(PROBLEM REQUIREMENTS)
The answer is to be the lines below that lie between the line holding "Task: Go to the Schedule step" and the line holding "The image size is (733, 413).", inclusive, transcribed exactly and free of pictures.

(Saved entries)

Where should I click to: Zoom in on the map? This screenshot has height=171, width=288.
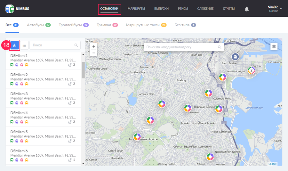[x=94, y=46]
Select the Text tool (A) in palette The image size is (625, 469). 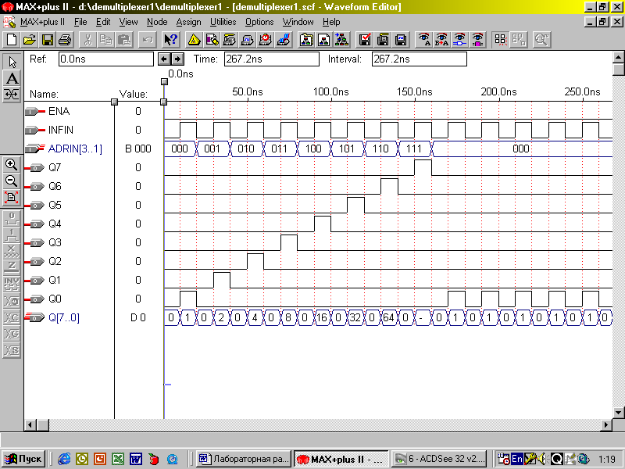(x=12, y=78)
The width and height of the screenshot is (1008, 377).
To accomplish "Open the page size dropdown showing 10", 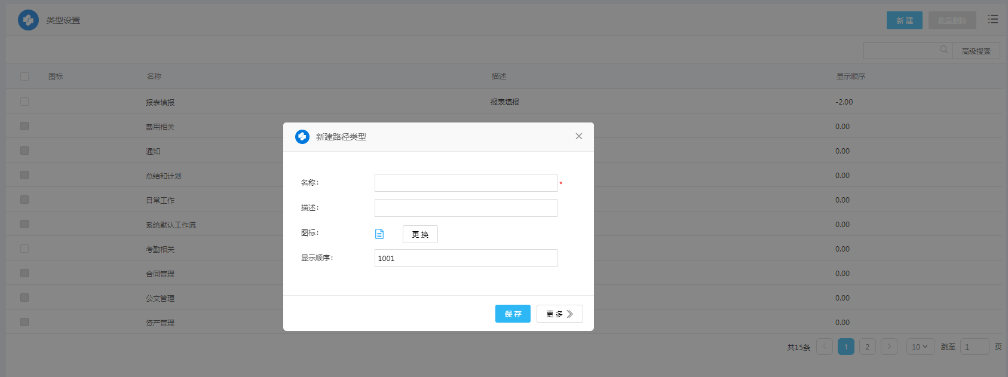I will click(920, 347).
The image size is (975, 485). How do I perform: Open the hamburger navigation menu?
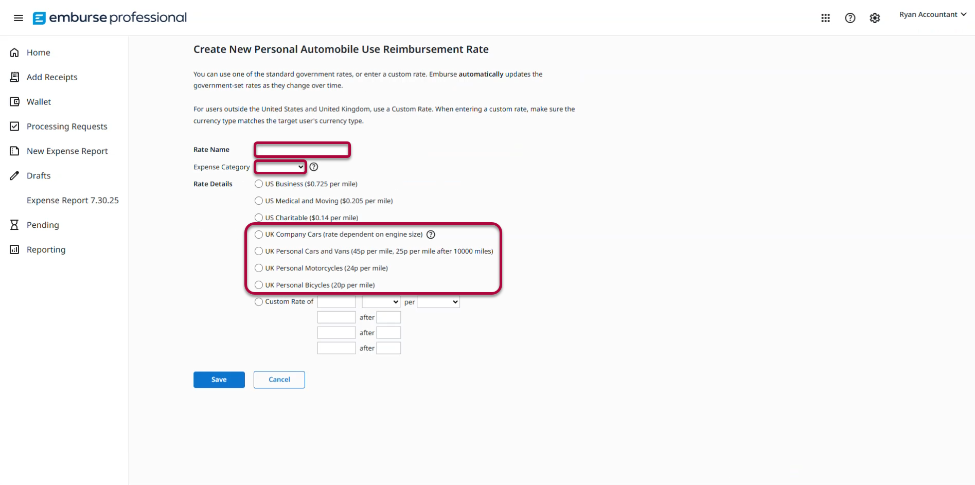19,18
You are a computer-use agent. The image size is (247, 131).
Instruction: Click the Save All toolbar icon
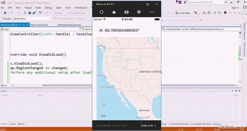click(34, 13)
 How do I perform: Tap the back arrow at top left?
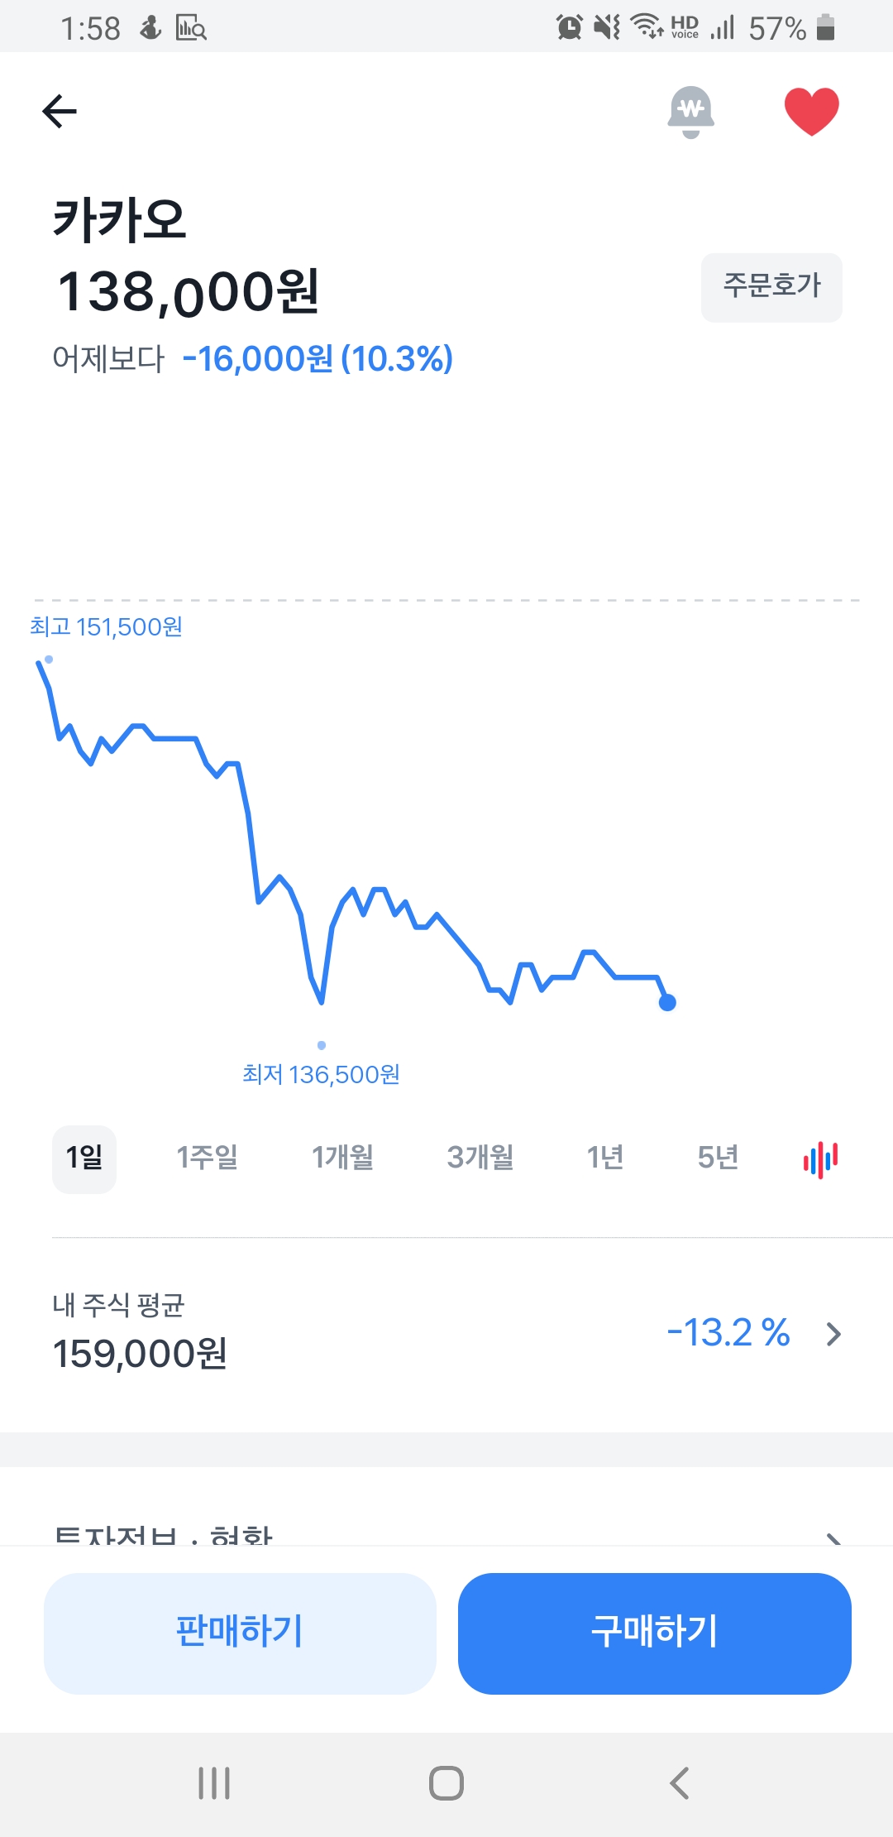tap(60, 112)
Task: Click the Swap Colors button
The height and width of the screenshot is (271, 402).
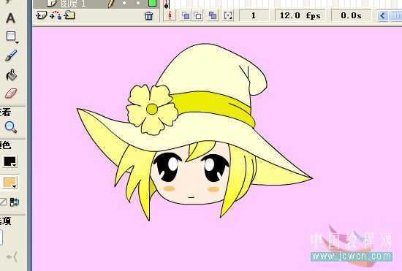Action: (x=15, y=202)
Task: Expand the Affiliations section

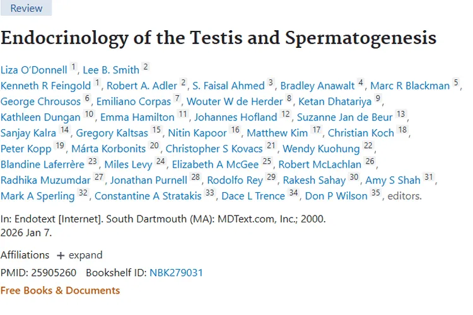Action: [x=85, y=255]
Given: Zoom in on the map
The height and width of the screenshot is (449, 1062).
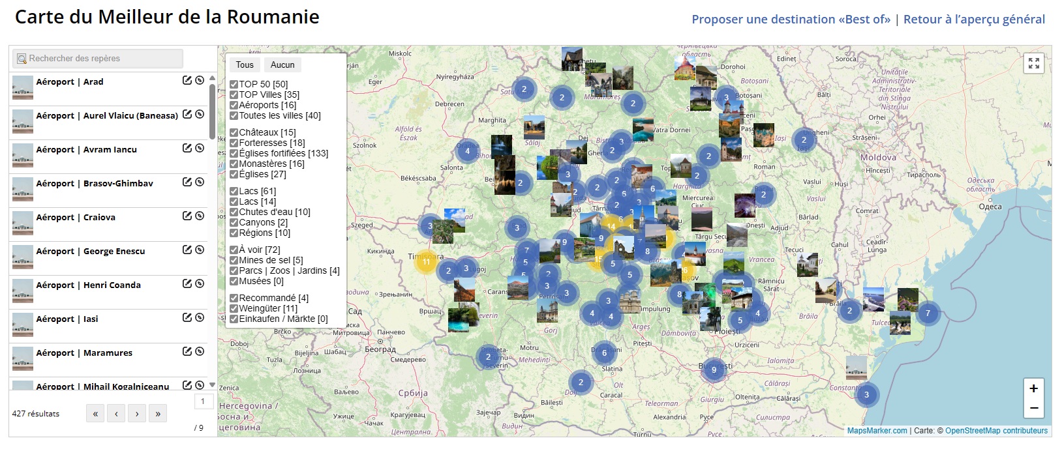Looking at the screenshot, I should coord(1033,388).
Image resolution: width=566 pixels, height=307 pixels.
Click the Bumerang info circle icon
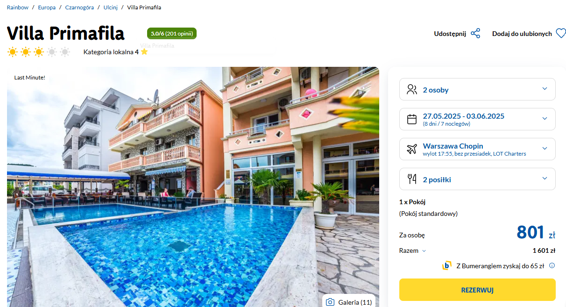(552, 266)
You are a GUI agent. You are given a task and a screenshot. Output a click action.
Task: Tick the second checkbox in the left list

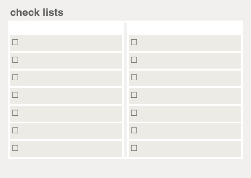pyautogui.click(x=15, y=60)
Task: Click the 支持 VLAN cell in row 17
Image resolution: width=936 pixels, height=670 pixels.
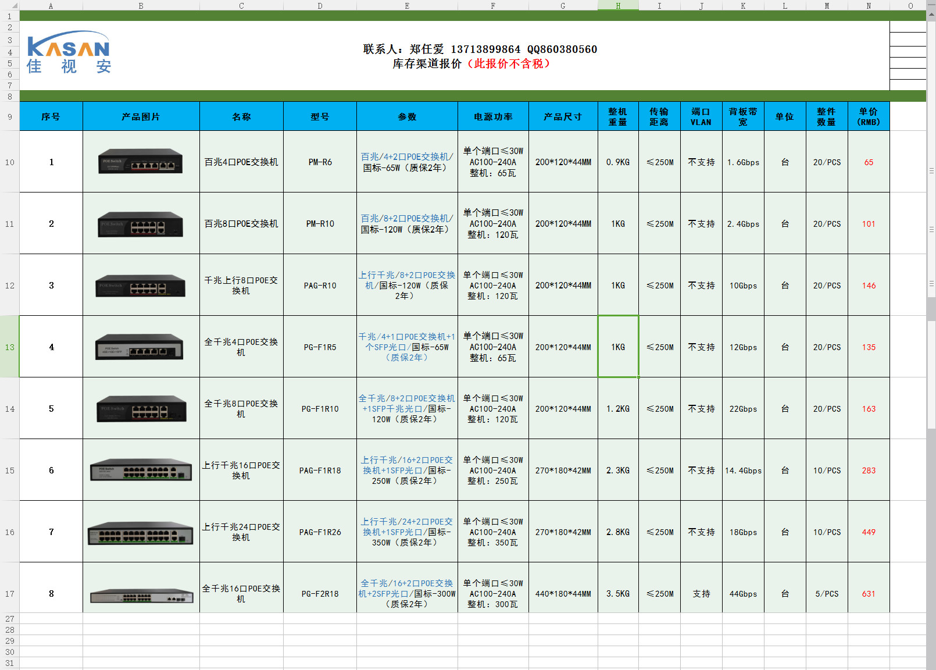Action: point(701,594)
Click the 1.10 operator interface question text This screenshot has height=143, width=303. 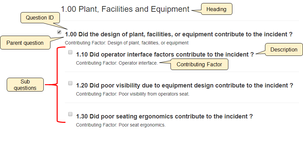tap(165, 55)
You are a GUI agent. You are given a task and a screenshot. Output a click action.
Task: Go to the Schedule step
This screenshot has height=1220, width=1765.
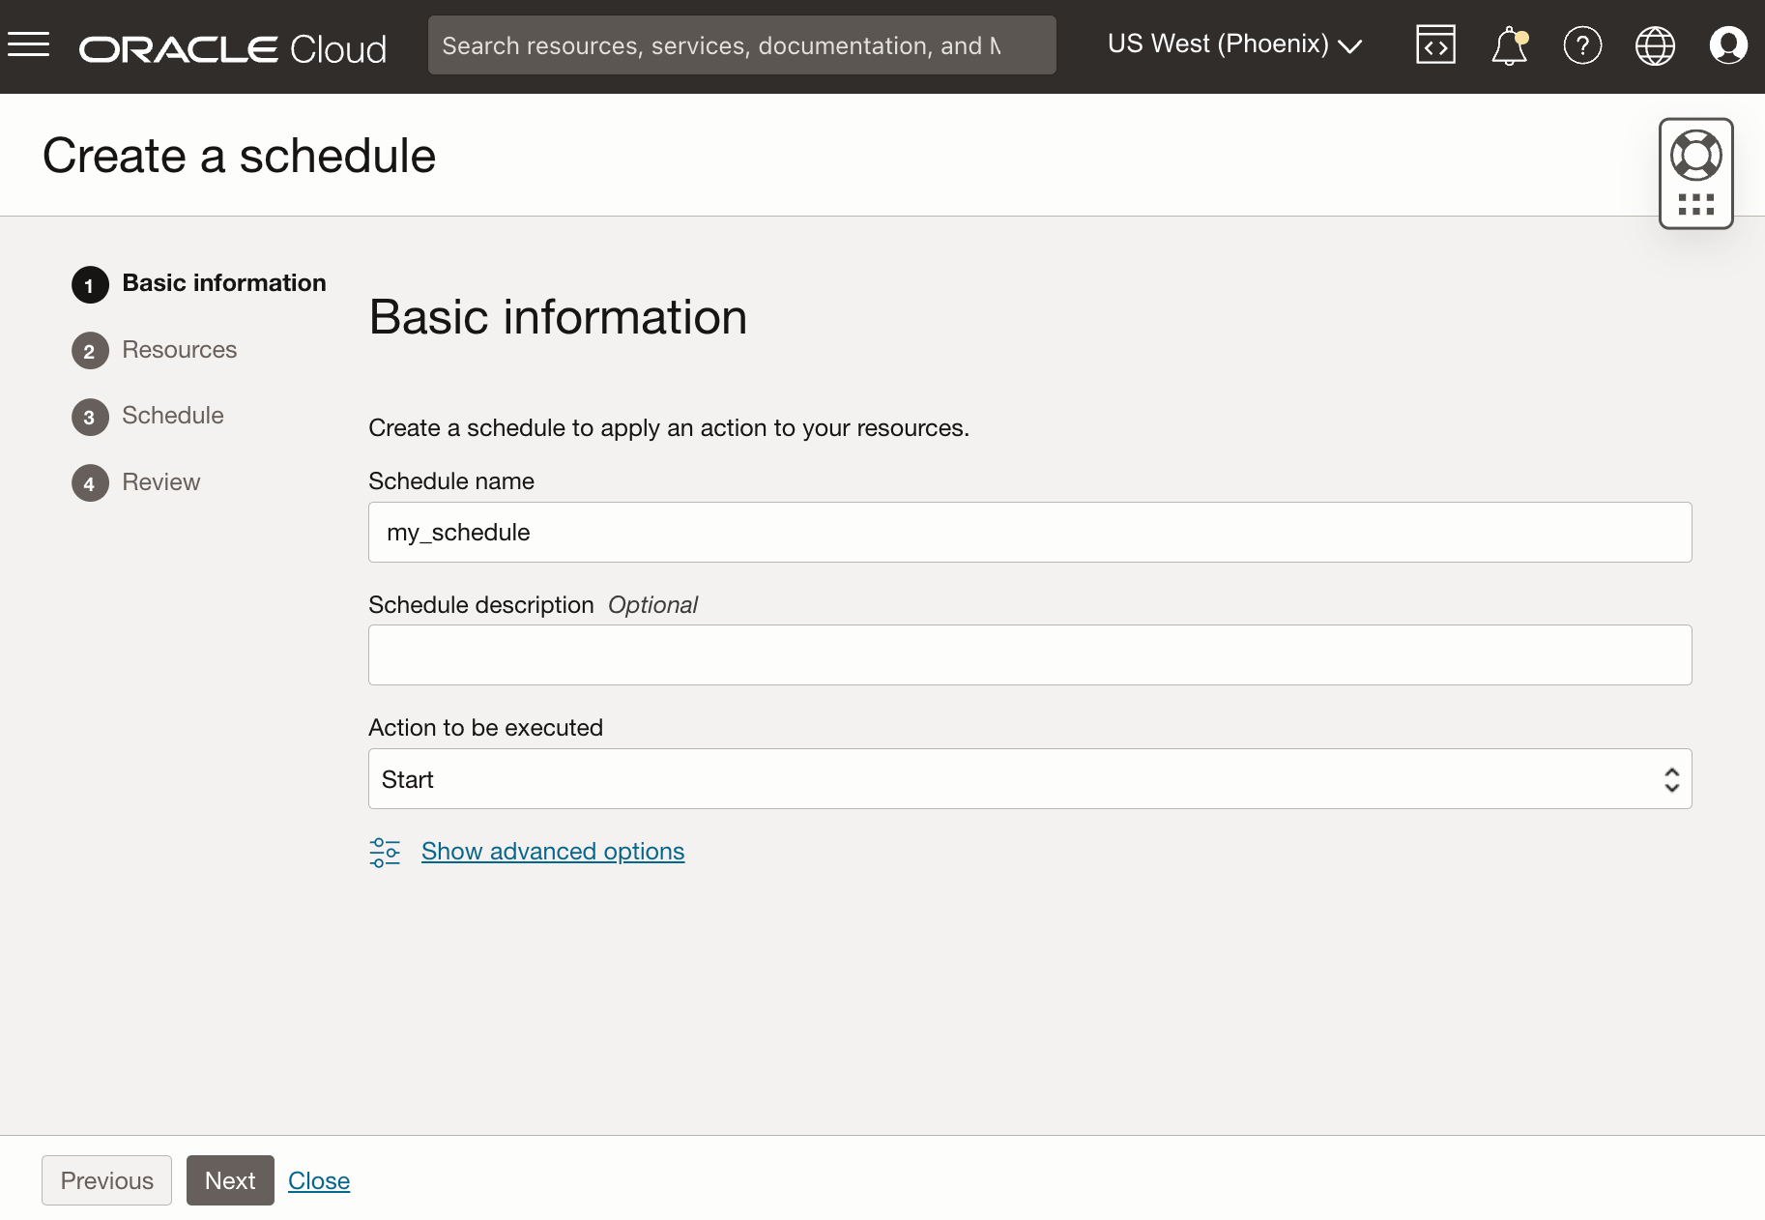point(172,416)
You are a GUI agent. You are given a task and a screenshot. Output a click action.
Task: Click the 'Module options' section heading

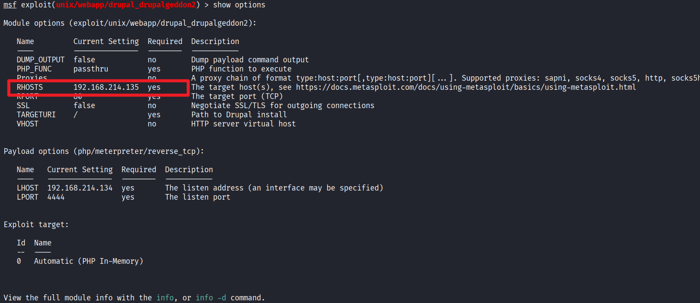[34, 23]
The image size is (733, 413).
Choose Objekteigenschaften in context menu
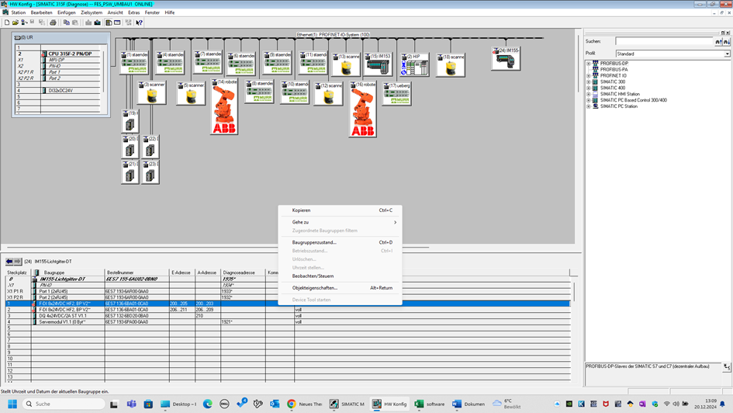tap(315, 288)
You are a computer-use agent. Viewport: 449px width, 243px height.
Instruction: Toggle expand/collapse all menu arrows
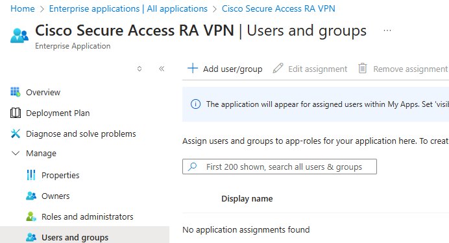(x=140, y=69)
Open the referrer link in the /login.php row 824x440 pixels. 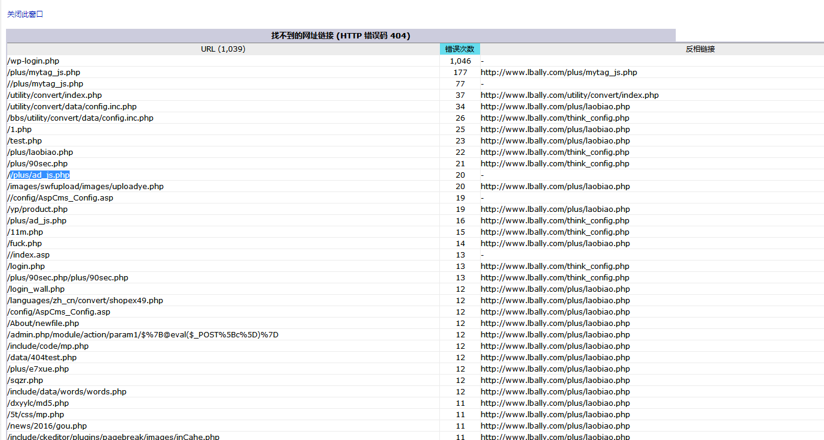tap(555, 266)
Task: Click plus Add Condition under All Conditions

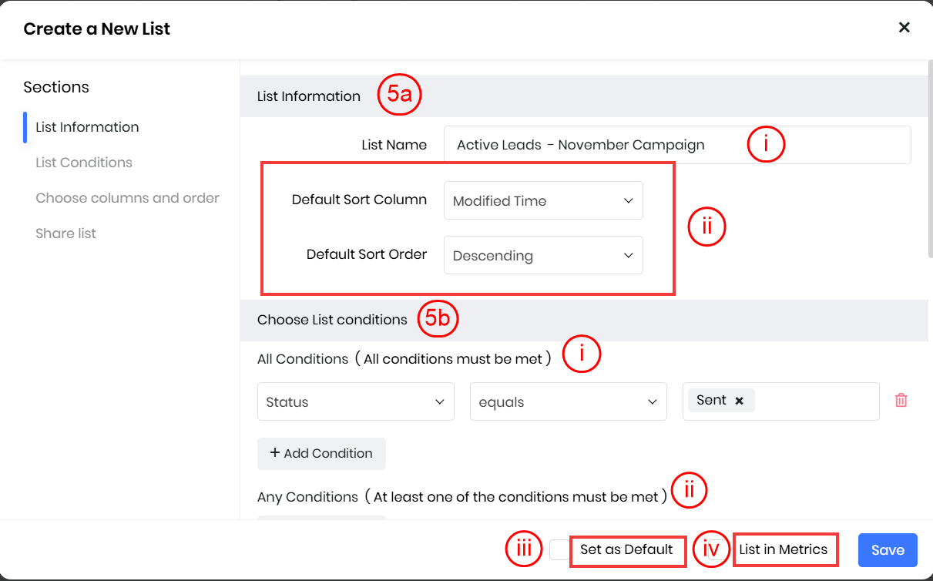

(RESPONSE TO THIS EXERCISE)
Task: Go to the Schedule step
This screenshot has height=1220, width=1765.
point(172,416)
You are a GUI agent. You are given a task and a screenshot. Output a click action.
Task: Click the 'Module options' section heading

[34, 23]
The image size is (733, 413).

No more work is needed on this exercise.